Apple's patent describes a system that leverages a portable's front-facing camera to determine whether a user's gaze is directed at the device. Also noted in the language is the use of an accelerometer which, when motion is recognized, shuts off the gaze detection circuitry.
In practice, if a user's gaze is determined to be directed at the device, the screen will remain on and at relative brightness. Conversely, if a user's gaze is found to have drifted away from the device, or if the accelerometer detects motion above a certain threshold, the screen is dimmed.
In some embodiments, the entire device enters standby mode when gaze conditions are not met. Once a user looks back at the display portion of the device, the portable moves out of standby and activates all functions. In addition, physical input like button presses can also trigger the device to return to an active state.
While the invention is in many respects a power saving measure, there is one embodiment discussed in which gaze controls media playback functions:
For example, the electronic device may be performing a video playback operation while in the active mode. In this example, when the electronic device detects that the user's gaze is no longer directed towards the electronic device, the electronic device may enter one of the standby modes, dim the display screen that was being used for the video playback operation, and pause the video playback operation. If desired, the electronic device may resume the video playback operation when it detects that the user has redirected their gaze towards the electronic device (e.g., towards the video screen).

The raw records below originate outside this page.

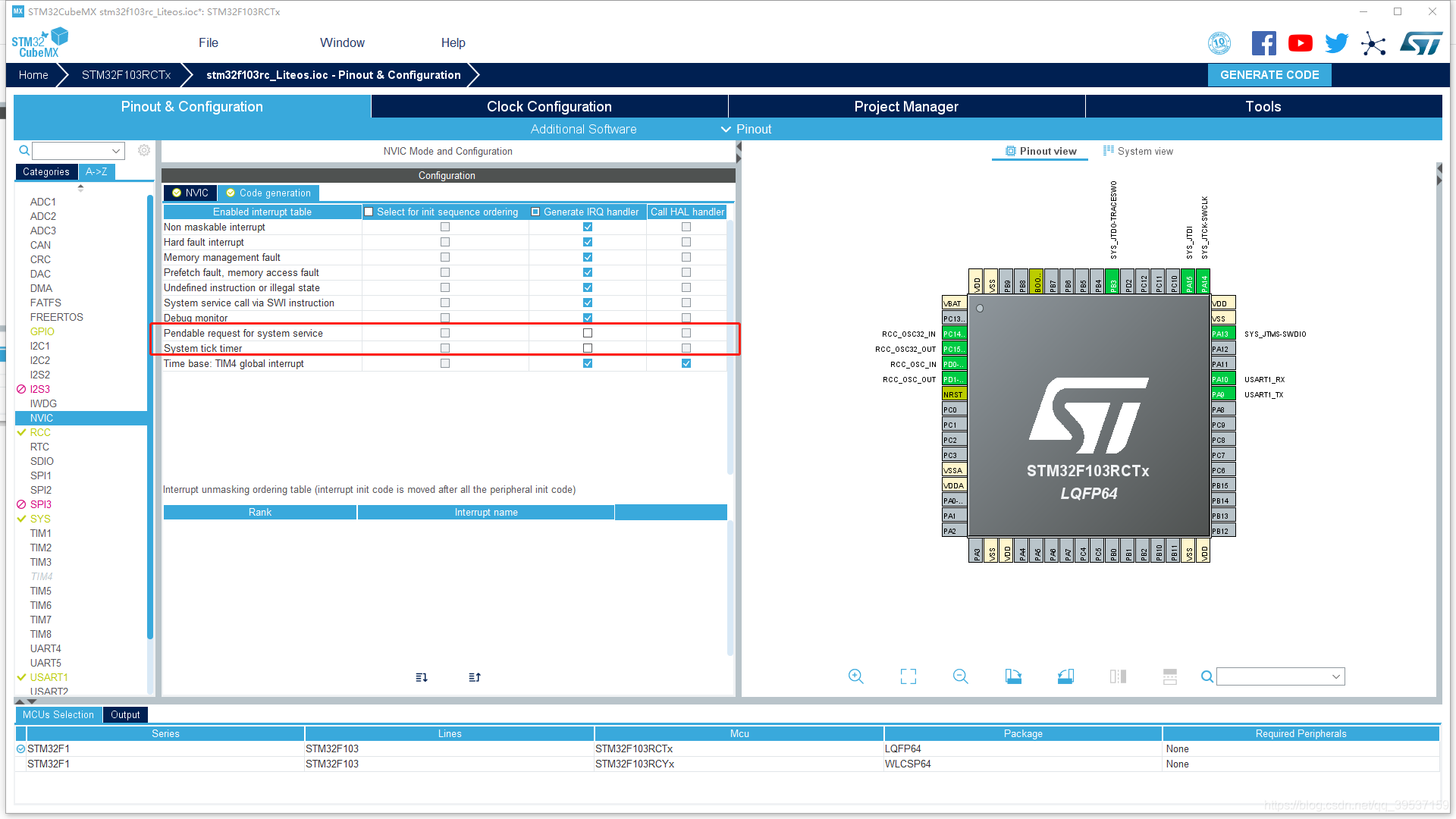This screenshot has width=1456, height=819.
Task: Switch to the Clock Configuration tab
Action: 549,106
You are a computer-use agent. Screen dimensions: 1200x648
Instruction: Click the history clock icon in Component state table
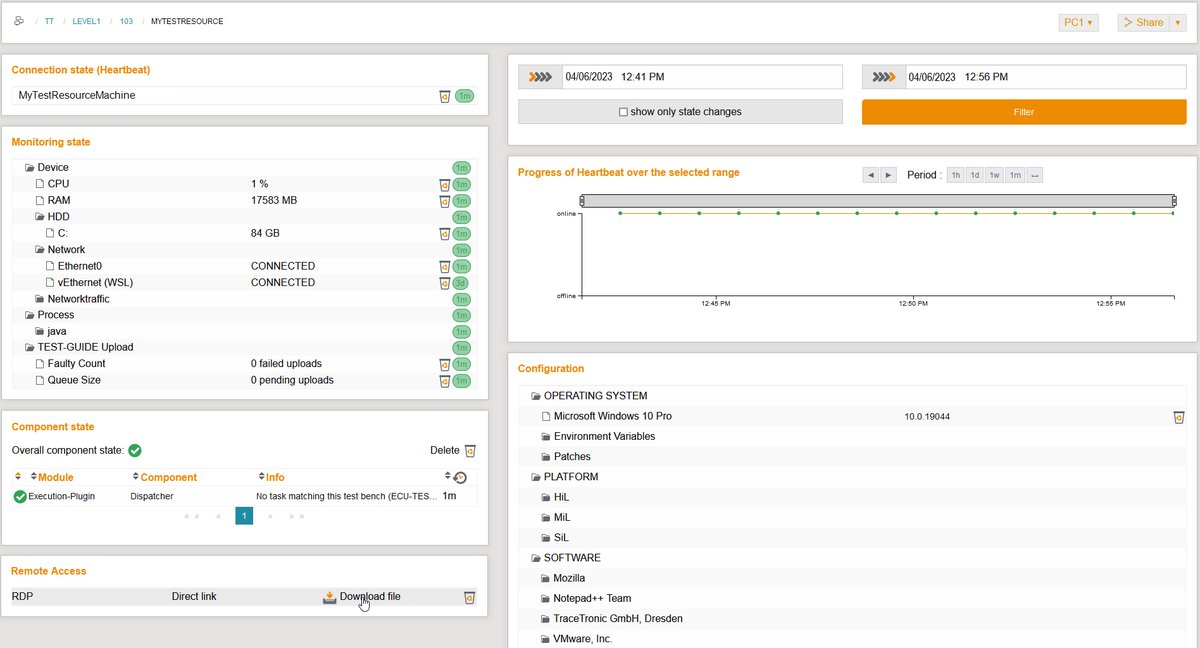click(x=458, y=477)
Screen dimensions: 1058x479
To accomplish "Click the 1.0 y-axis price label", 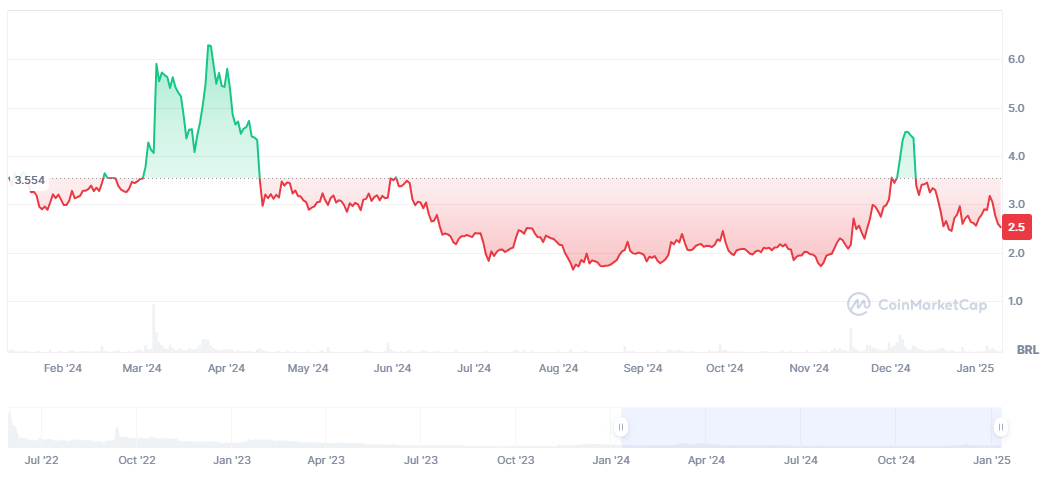I will coord(1016,301).
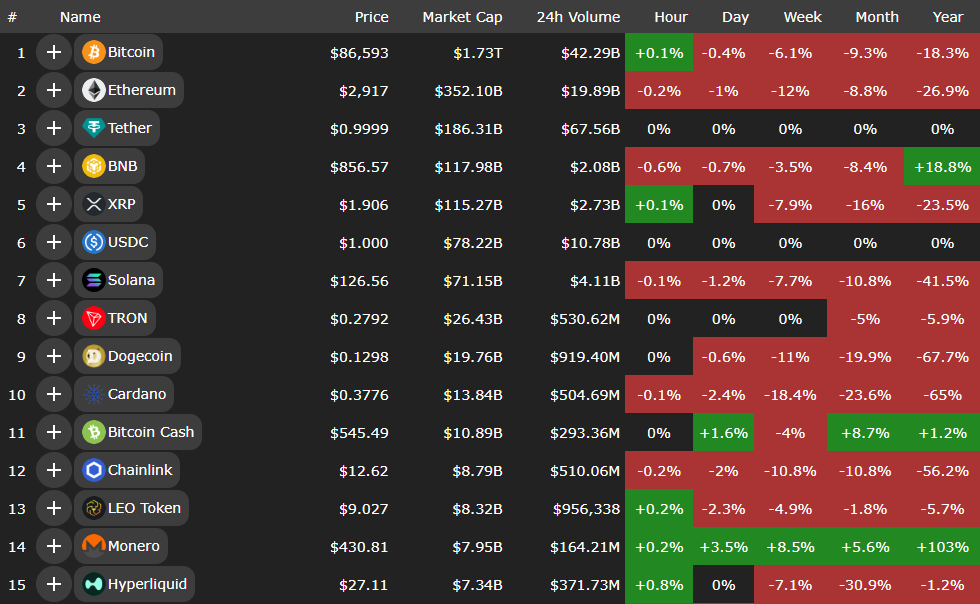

As the 2013 filing was divisional, it necessarily removed certain claims from the original application, which was published in 2010. It appears that Apple concentrated on the workings of the eye-tracking tech rather than its implementation in the second filing, removing the first five claims of the original application. These dealt with playback functions and power saving features that would benefit from the gaze tracking system.
Such functionality is now being touted by Samsung as a major feature of its latest flagship smartphone, the Galaxy S4. Dubbed "Smart Scroll" the system operates in much the same way as Apple's invention, using the device's front-facing camera to track a user's eye movement to dim the screen and pause media. Samsung's implementation goes further, however, and includes webpage and email scrolling functionality.
Interestingly, a trademark filing with the USPTO on January 24, 2013 for "Eye Pause" is credited to Samsung. That date is just one day before Apple entered its divisional patent filing. A subsequent filing for "Eye Scroll" was lodged in February, while the final "Samsung Smart Scroll" trademark was filed for on March 8, 2013, six days prior to the Galaxy S4's unveiling.
While Apple's original gaze detecting patent application dates back to 2008, Samsung also has similar eye-tracking properties on the books, including U.S. Patent No. 6,611,613 for "Apparatus and method for detecting speaking person's eyes and face," which was awarded in 2000.
It can be speculated that Apple is attempting to establish prior art for eye-tracking in preparation of a theoretical case leveraged by either itself or Samsung as part of the two companies' ongoing feud, though it is more likely that the filing dates are mere coincidence. As of now, no allegations have been made by either party regarding the tech.
Apple's gaze detection patent is credits Andrew Hodge and Michael Rosenblatt as its inventors.